Ela parece ser excepcionalmente jovem para o grupo: 20 anos. Muitos dos que concedem entrevistas dizem ter 26, 27, 28 anos — idade em que as pessoas costumam já estar formadas há uns bons cinco ou seis anos. O fenômeno precisa ser mais bem-estudado, mas intuo que são pessoas que estavam fora do ensino superior e foram sendo incluídas em razão de um conjunto de fatores: políticas públicas de ingresso ao ensino superior; barateamento do valor das mensalidades; facilidade de ingresso, uma vez que basta querer fazer o curso — e poder pagar por ele — para ter acesso, então, ao ambicionado diploma…
Até aí, muito bem. Não serei eu a combater a expansão do ensino universitário. Seria inútil. Os demagogos venceram essa batalha. É evidente que a formação técnica seria mais eficiente e barata. Mas deixemos isso para outra hora. Que se expanda, então, o ensino universitário, hoje com a ajuda do dinheiro público. Mas com que qualidade isso está sendo feito? Eis a questão. NÃO SE ESTÁ BARATEANDO A UNIVERSIDADE EM SENTIDO MAIS AMPLO?
A Uniban — e outras universidades do mesmo nível — estão proporcionando à sua clientela uma vivência estudantil que seja distinta do ambiente de onde vieram? Um ambiente nem sempre tolerante; um ambiente nem sempre respeitador das diferenças; um ambiente nem sempre voltado para o cultivo da reflexão; um ambiente nem sempre afeito a delicadezas e matizes, sem os quais não se respeitam direitos individuais…

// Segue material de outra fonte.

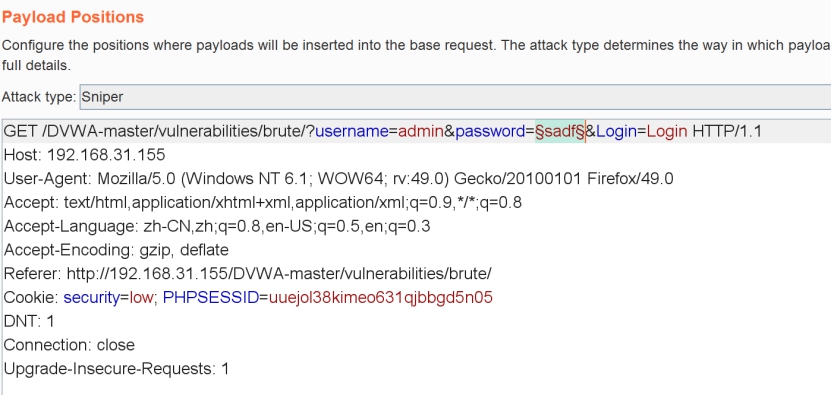Place cursor on the username parameter name

[352, 131]
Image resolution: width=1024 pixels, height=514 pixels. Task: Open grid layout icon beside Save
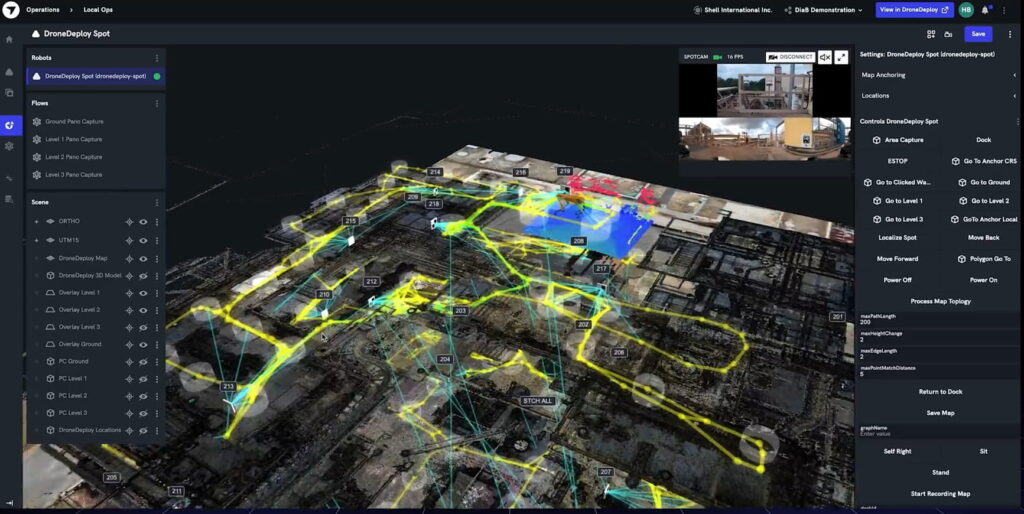(931, 34)
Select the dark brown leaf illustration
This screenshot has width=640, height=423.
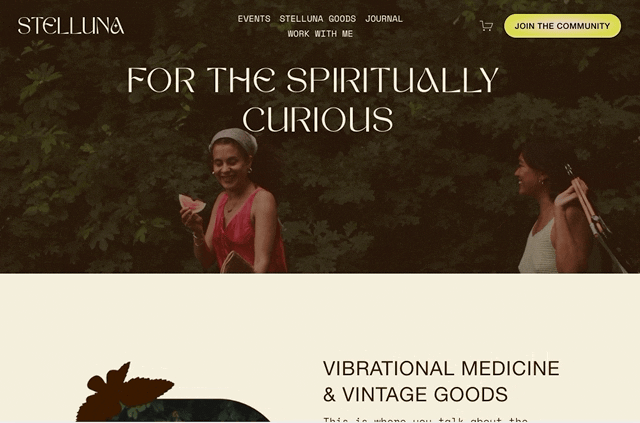click(124, 392)
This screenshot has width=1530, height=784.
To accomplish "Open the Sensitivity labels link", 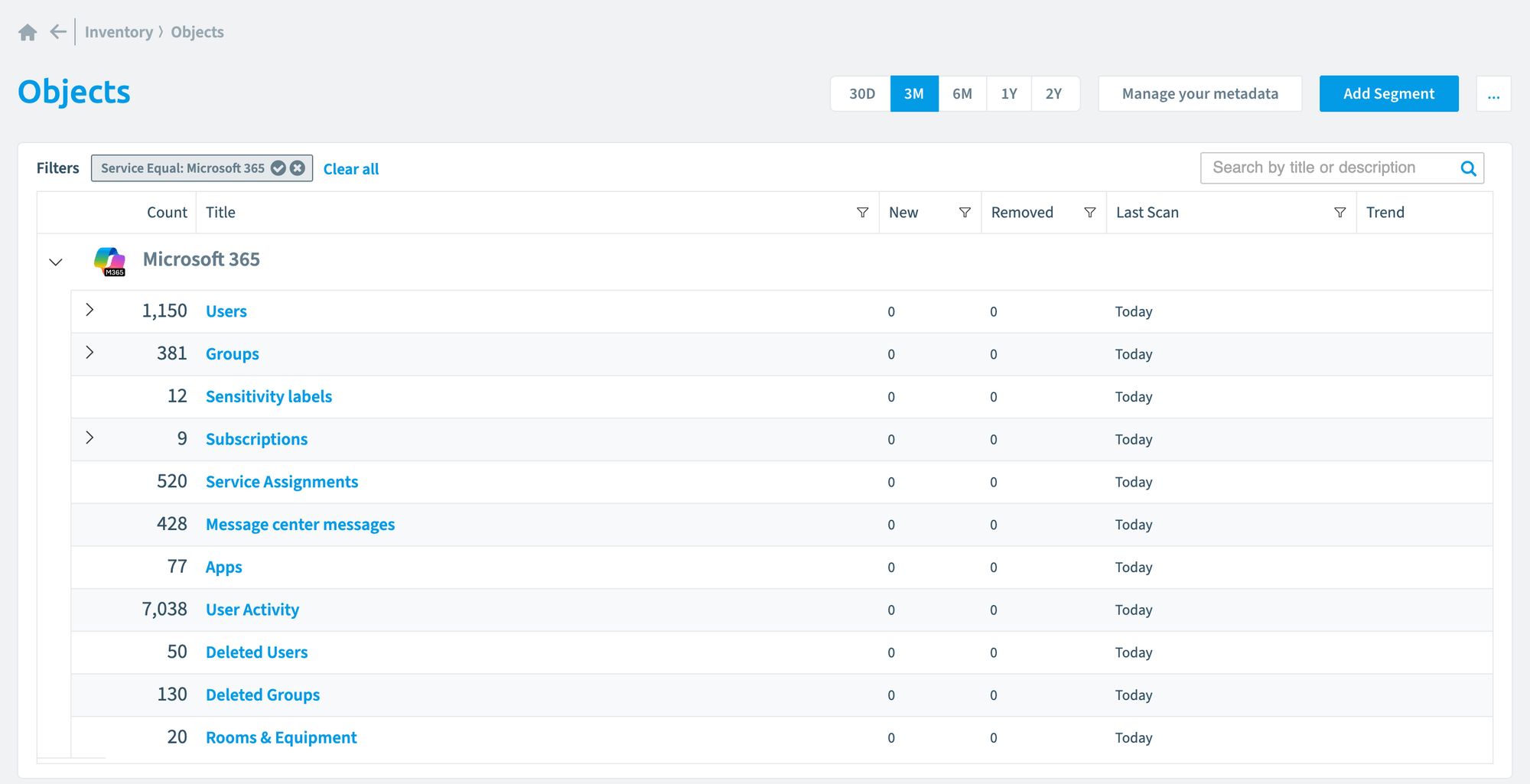I will pos(269,396).
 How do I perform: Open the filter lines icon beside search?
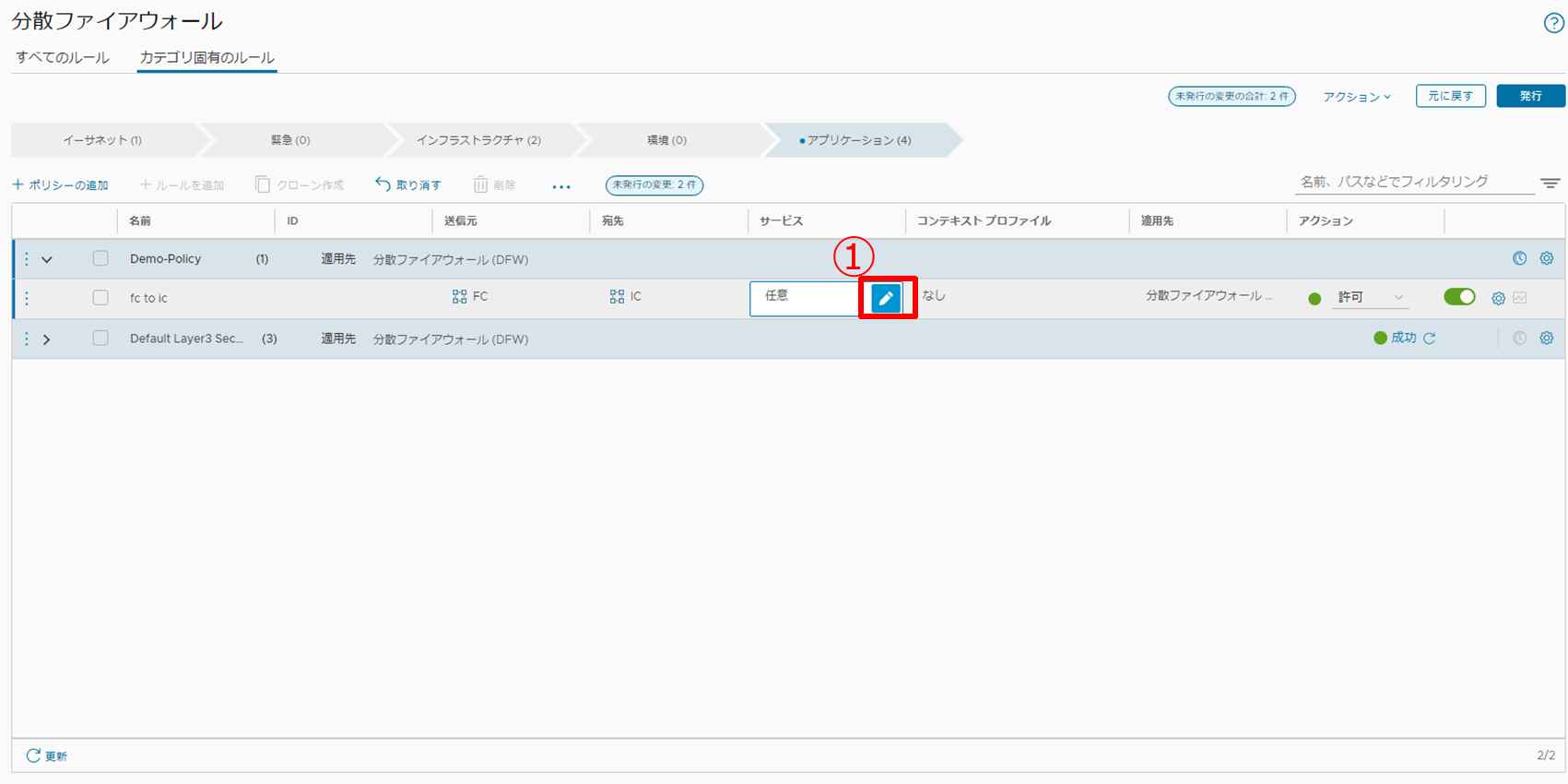(x=1550, y=184)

Esse é o problema. Estamos diante de um óbvio mal-estar. E reitero que só não há uma comoção nacional porque a garota não se enquadra em nenhuma dessas minorias de manual. Se fosse lésbica e tivesse beijado uma namorada, teria sido certamente hostilizada, mas, ao menos, as lésbicas teriam corrido em seu socorro. Se fosse negra e tivesse comparecido nos mesmos trajes, teria sido hostilizada, mas lhe teria restado a alternativa de denunciar “racismo” — e a secretaria federal que cuida do assunto teria ido em seu socorro. Mas ela é só o pior tipo de desassistido que há hoje no Brasil: mulher, branca, pobre e heterossexual. Ou seja: ela é o verdadeiro negro do Brasil. E ainda usa minissaia? Aí já é demais, não é? Como diz aquela garota, quem mandou ela subir a rampa? Santo Deus!!! E antes que os chimpanzés leiam errado o que escrevi, observo: aquela manifestação é inaceitável com qualquer um: lésbica, heterossexual, preta ou branca.
A questão
Na superfície, temos apenas pessoas malcriadas que se manifestaram de modo inadequado — ou que, no dizer de um vice-reitor, não sabem conciliar direito os bares das redondezas com o curso. E ele não será demitido, sei bem. Na essência, o que temos, aposto, é uma universidade sem vida universitária; uma universidade sem o cultivo da universalidade; uma universidade sem o devido debate de valores; uma universidade que, em suma, não forma universitários.
Houve um tempo, e havia certa ilusão naquilo, em que a universidade sonhava poder elevar o padrão de civilização das ruas; hoje, são as ruas que rebaixam o padrão das ditas universidades. “O povo é isso aí, Reinaldo”. Não lido com essa categoria, vocês sabem. O povo não me interessa. Os indivíduos, sim. Por isso, não sei se ele é assim ou assado. Sei que, numa universidade — ou mesmo nos botecos que as circundam —, aquilo é inaceitável.